The two leaders have much in common. Both dominate their domestic political scenes. Mr. Xi is the most powerful Communist Party leader since Mao Zedong. Mr. Trump is the most dominant Republican since Ronald Reagan. Neither leader likes opposition, and both have struggled to purge their parties of dissent. Both are instinctive mercantilists and view trade deficits as bad. Both appear willing to devalue their currencies to promote exports. Both favor crushing Nimby opposition to important energy and infrastructure projects. Both hold in contempt the liberal internationalist ideals of the trans-Atlantic elite and regard Europe as a decadent swamp. Both want to make their countries great again.

As the Man from Queens faces off against the Red Princeling, China has much to celebrate. Its shipyards are turning out vessels that would be suitable to use against Taiwan, and its growing navy is showing off its strength in the South China Sea and beyond. Its laboratories are churning out nuclear weapons. China racked up its largest trade surplus in 2024, and its manufacturers dominate key industries ranging from automobiles to steel to solar panels.
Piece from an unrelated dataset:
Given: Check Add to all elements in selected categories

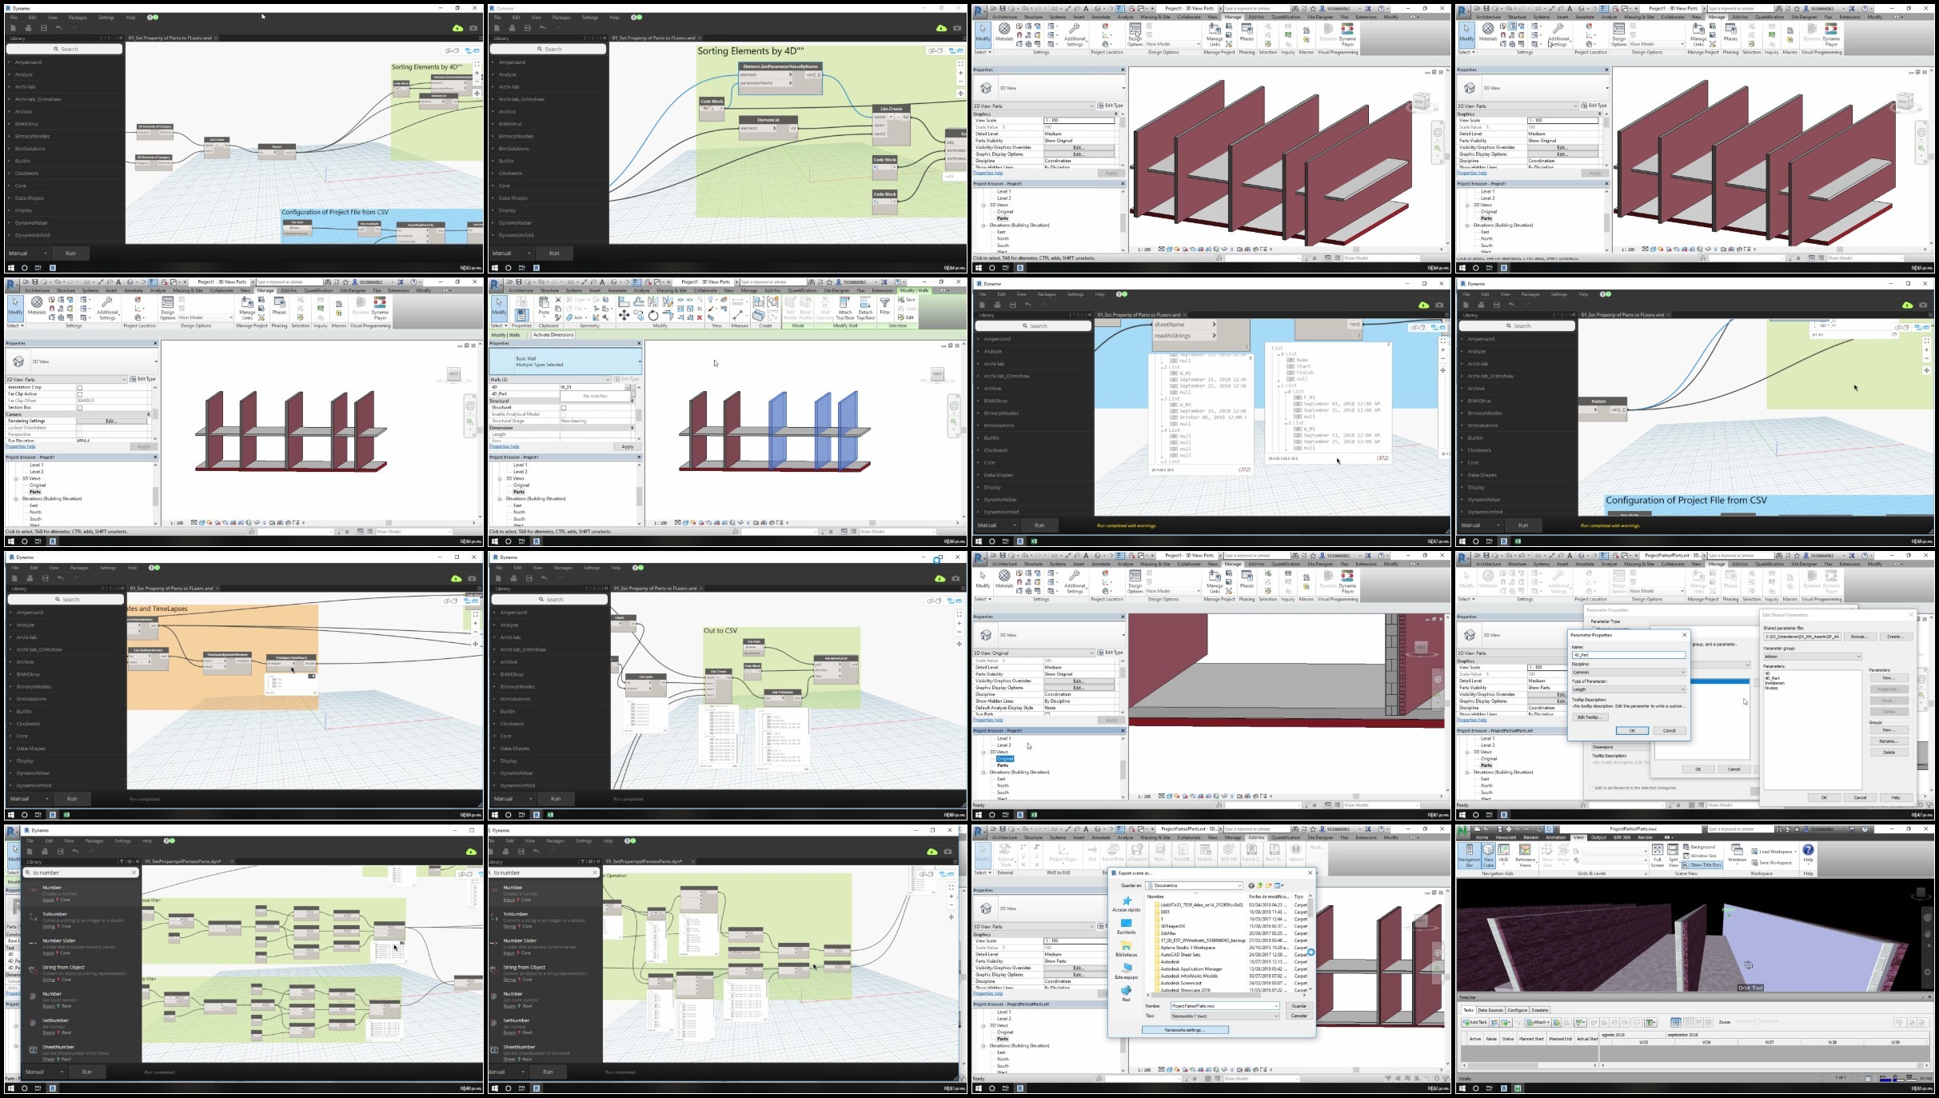Looking at the screenshot, I should 1591,788.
Backed by the almost limitless resources of the state, Chinese computer researchers are racing to dominate fields such as artificial intelligence and quantum computing, challenging once-unchallengeable American leads in one cutting-edge technology sector after another. Chinese hackers have turned America’s cyber infrastructure into their playground, penetrating everything from the Treasury Department to cellphone networks and healthcare records. Countries across the Middle East, Africa, Eastern Europe and Latin America that once relied on the West for technology, investment and trading opportunities are now turning toward China’s rising sun.

But Mr. Xi is worried, and rightly so. Despite its strengths, Mr. Xi’s “China Dream”—the great rejuvenation of the Chinese nation—rests on shaky foundations. The U.S. remains the world’s most dynamic and resilient society, with an extraordinary capacity to confound critics and disappoint doomsayers. In round two of the Xi-Trump struggle for the heavyweight championship of the world, Mr. Trump may face an opponent more militarily powerful and technologically advanced than in 2017. But China is also more economically and diplomatically vulnerable than it was in Mr. Trump’s first term.

Many of Mr. Xi’s policies haven’t worked. China misjudged the effect that the 2008-09 financial crisis would have on the global balance of power, thinking that the crisis heralded America’s inevitable and irreversible decline. China also failed to deal with rising problems in its real-estate sector, where years of ill-judged state policy created the most expensive housing bubble in history. Further, while overdependence on an export-oriented manufacturing strategy made China an industrial powerhouse, its staggering trade surpluses are turning much of the world against Beijing—while the country desperately needs to export its way out of its domestic troubles.

Mr. Xi’s third big bet—that clamping down on Chinese personal and intellectual freedom would stabilize communist rule—also seems to be going wrong. Imposing party control on businesses, building huge state-owned enterprises, censoring frank talk about economic problems, and punishing successful entrepreneurs for speaking their minds all undermine innovation and growth.

As a result, Mr. Xi now faces a vicious circle. To secure his power in the face of bad economic news, he needs to stir up nationalist fervor at home while clamping down more tightly on dissent. But nationalist fervor makes other countries more wary of China as a trading partner and investment destination, while domestic authoritarianism stifles entrepreneurs and embitters young people. Mr. Xi’s policies increase his economic difficulties, and these difficulties lead him to double down on his policies.

Neither Mr. Trump nor Mr. Xi wants a war, but Mr. Xi’s economic and strategic objectives require American defeat. Mr. Trump’s MAGA agenda, meantime, can succeed only if China’s rise is curbed. One of these leaders is going to be disappointed by the outcome of the next four years.

Mr. Trump must secure the foundations of American power against China’s attempt to erode them without stumbling into war. We should all wish him success.